I love you so very much, and I just wanted you to know that God has blessed me beyond belief by making you a part of my life.
Your Granddaughter,
f.e.wright
Dear Grandma—
You’ve been on my mind. I’ve been thinking about the gift of your presence in my life. So much is said these days about the struggles of women who juggle the roles of worker, mother, wife, daughter, friend….I don’t have to look very far to be strengthened and encouraged as I go through these same struggles. You are right there. Your life is an example to me, in the truest and best sense of the word. You are the root of a tree that has born the sweetest fruit imaginable.
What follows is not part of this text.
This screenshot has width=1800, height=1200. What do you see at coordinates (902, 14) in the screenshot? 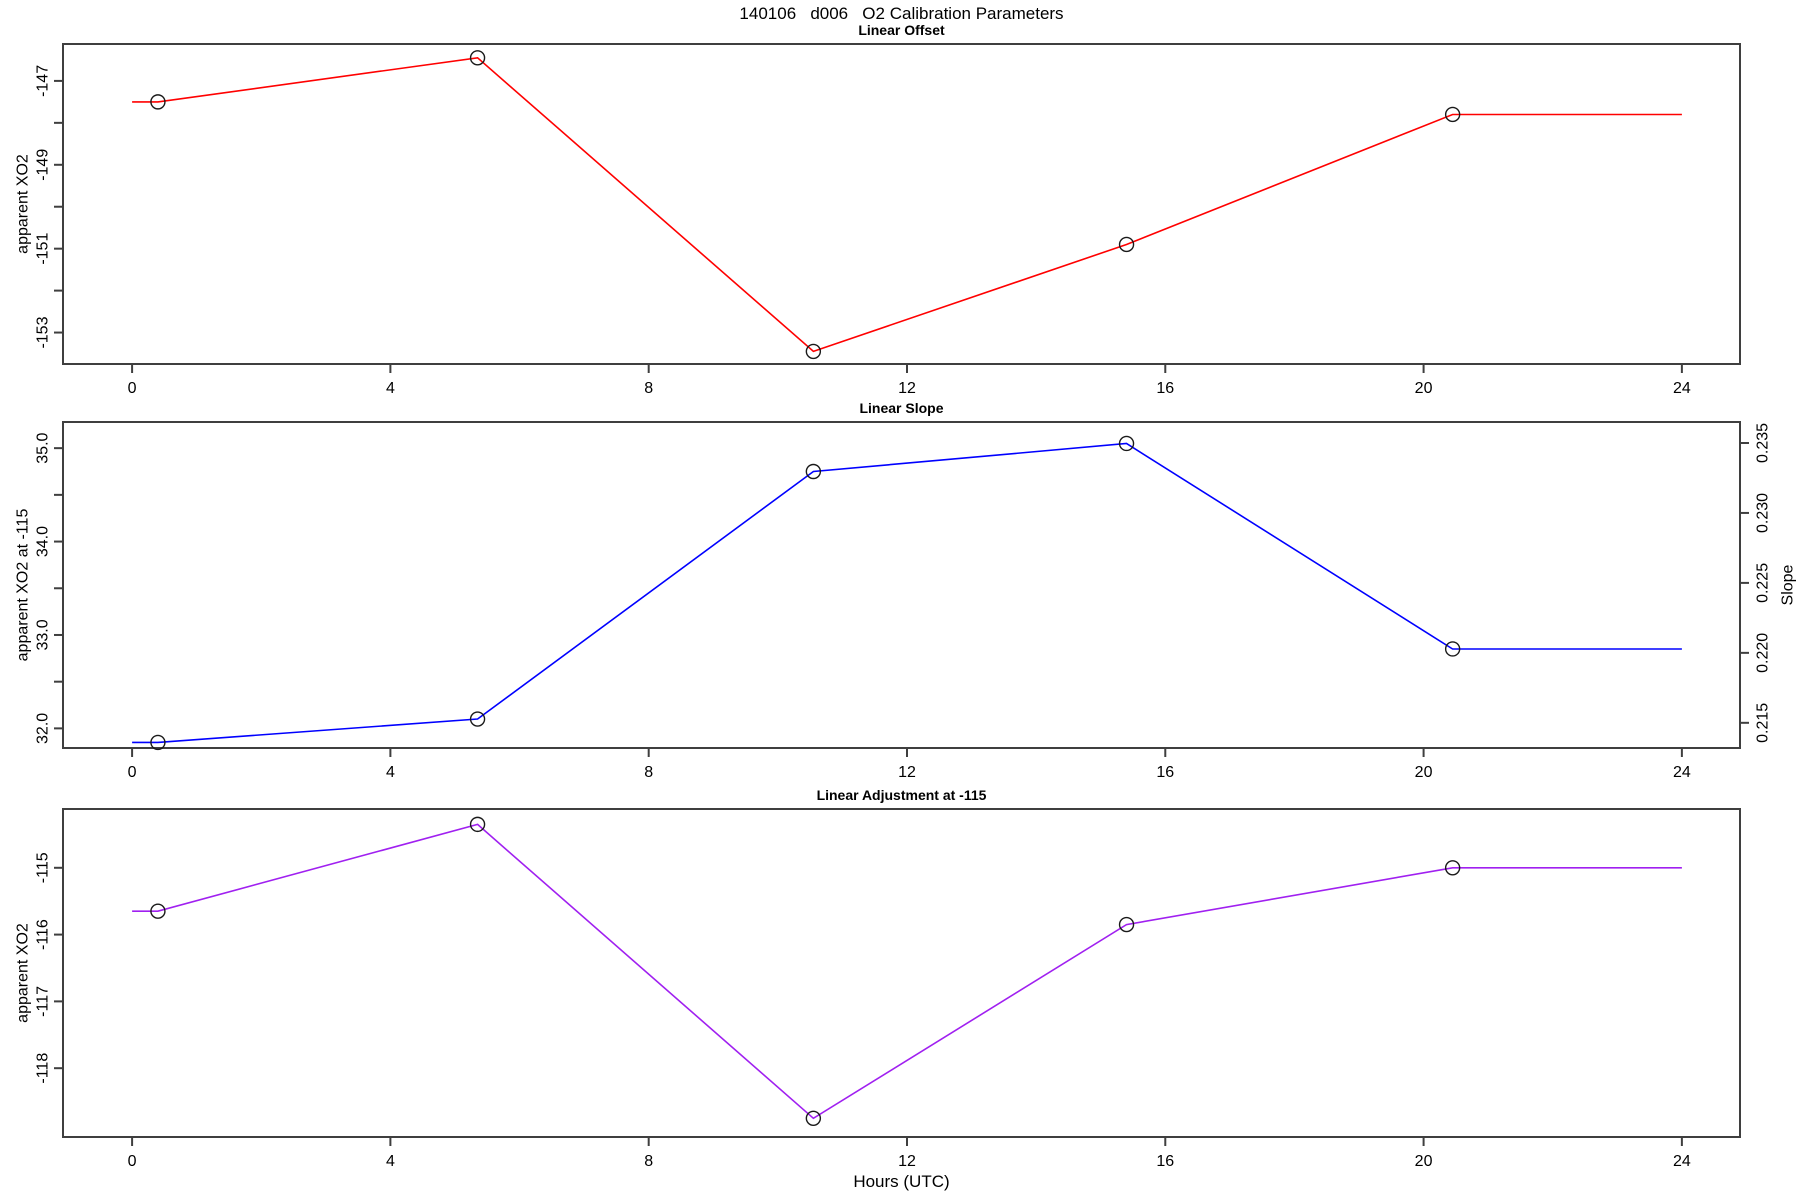
I see `page-title: 140106 d006 O2 Calibration Parameters` at bounding box center [902, 14].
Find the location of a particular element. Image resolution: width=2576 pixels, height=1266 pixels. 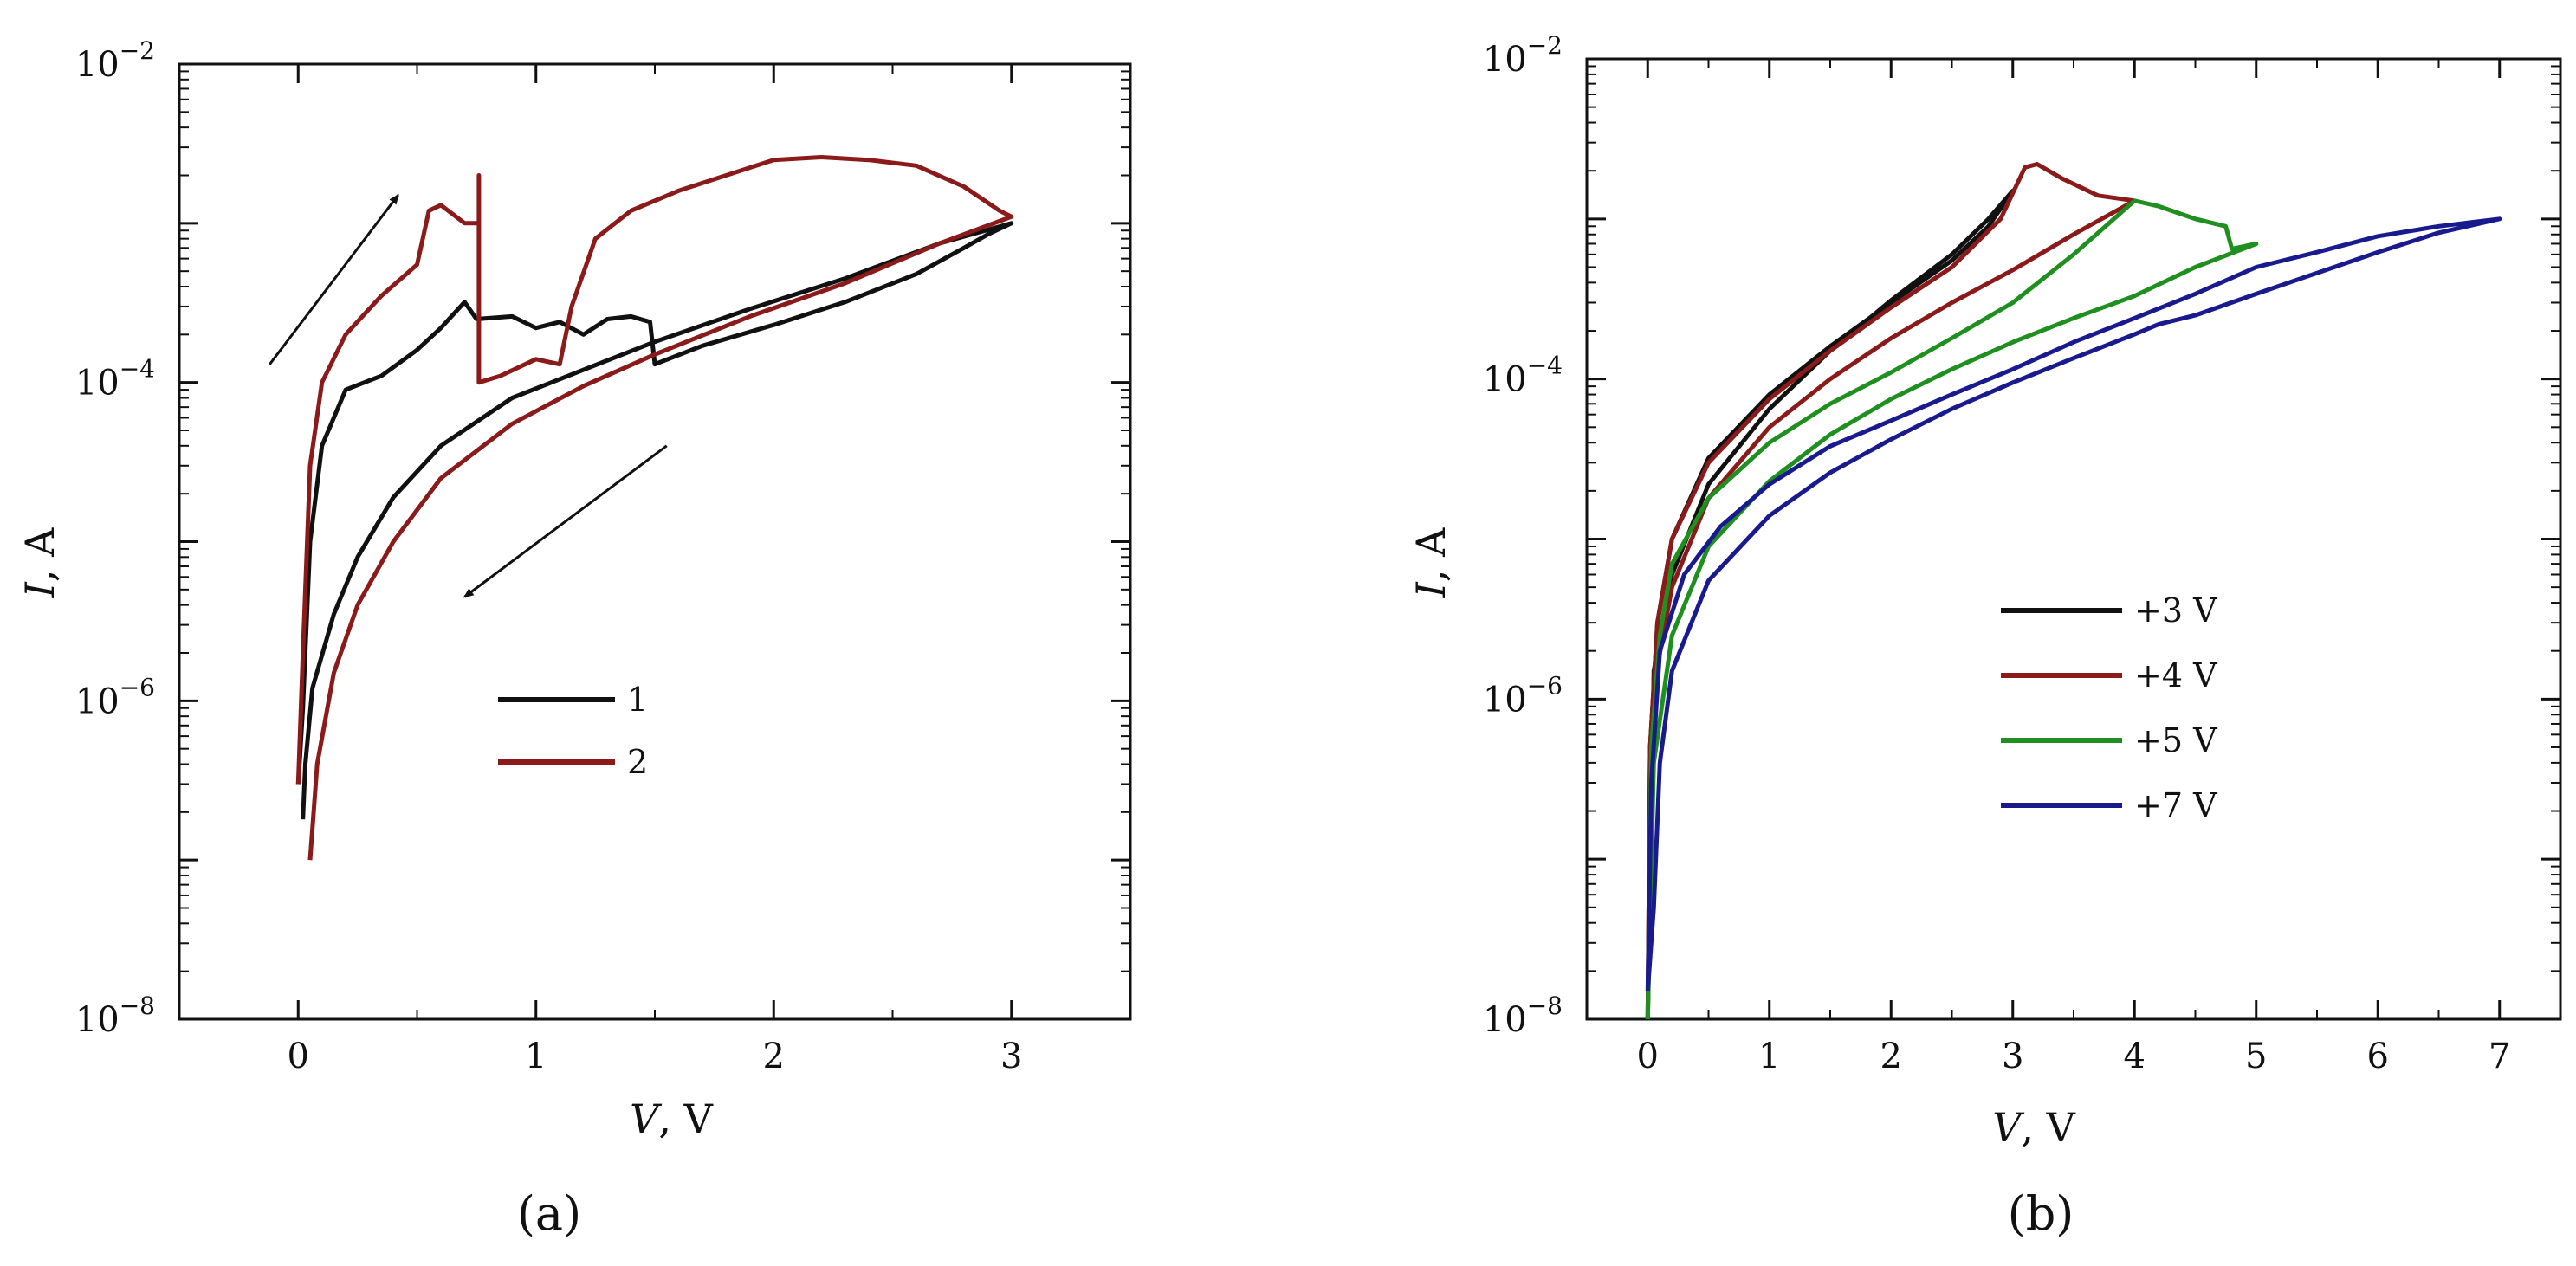

x-axis-unit-a: , V is located at coordinates (686, 1118).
Looking back on those days when I was putting myself through school by cleaning toilets and washing towels at the recreation center…at those cold Michigan winters when I barely had enough money to catch the bus to my classes, I see things clearly. It was YOUR spirit that kept me going, kept me striving even when I didn’t get into grad school the first time around. It was the spirit you passed on to your daughter G. that gave me a family and a place to live while I worked my way through graduate school. There were so many times when I thought I wouldn’t be able to make it—that I wasn’t strong enough, or smart enough. In those darkest moments, God has been there, and so have you. I am because you are--because of the spirit that you possess, a spirit that you gave to each of your children—and all of them are an inspiration to me. Even though life has not been a “crystal stair” for any of us, we are who we are because of you.
As a child, I remember your son's sketch books and fashion designs, L.'s fancy clothes and shoes, G.’s wonderful desserts, J.’s scripts and my mother’s medical books and dictionaries…
As a woman with a daughter of my own, my heart seems to overflow when I think of the fact that J. pursued his dreams in New York, that L.—with only an associate’s degree—has become the first African American general manager of a department store, that G.—after retiring from her state job after 20 years—has become a pastry chef and traveled the world, that J. has financed her own movies and entered them in film festivals, even while working full time as a special education teacher.
And I think about my mom. I think about how she had me when she was nineteen. I think about how she raised me and my brothers and sister and then went back to school to pursue her own dream. I think of how proud I am to say that age 50, my mother became a doctor.
And then, my thoughts turn back to you, when I lay awake at night and my heart literally aches with the desire to be a writer. I believe that is why I have chosen to help African American girls and boys express themselves through stories. As I try to nurture their creative spirits, I wonder if I am doing enough to keep my own dream alive.
Langston Hughes once asked “what happens to a dream deferred?” Like your own dreams, each of your children’s dreams have been deferred. But we have held on to them, nurtured them and kept the fire going when those dreams were just coals among ashes. I imagine that this is what you did, when you wrote bits of poems on church programs. When you wrote the beginnings of stories late at night after your children were asleep, as you hemmed pants and sewed curtains for your customers.
I am so incredibly proud that at the age of 84, you've taken creative writing classes, written children's stories...and you have published your own book of poetry. Through it all—through working, through raising your children, through caring for Granddad as he struggled with Alzheimer’s, you kept your dream alive.
I want you to know that I believe that I can be a writer, and it is because of you. You are my inspiration and my muse. Your spirit lives on in my mother, and it lives on in my heart and my soul.
I love you so very much, and I just wanted you to know that God has blessed me beyond belief by making you a part of my life.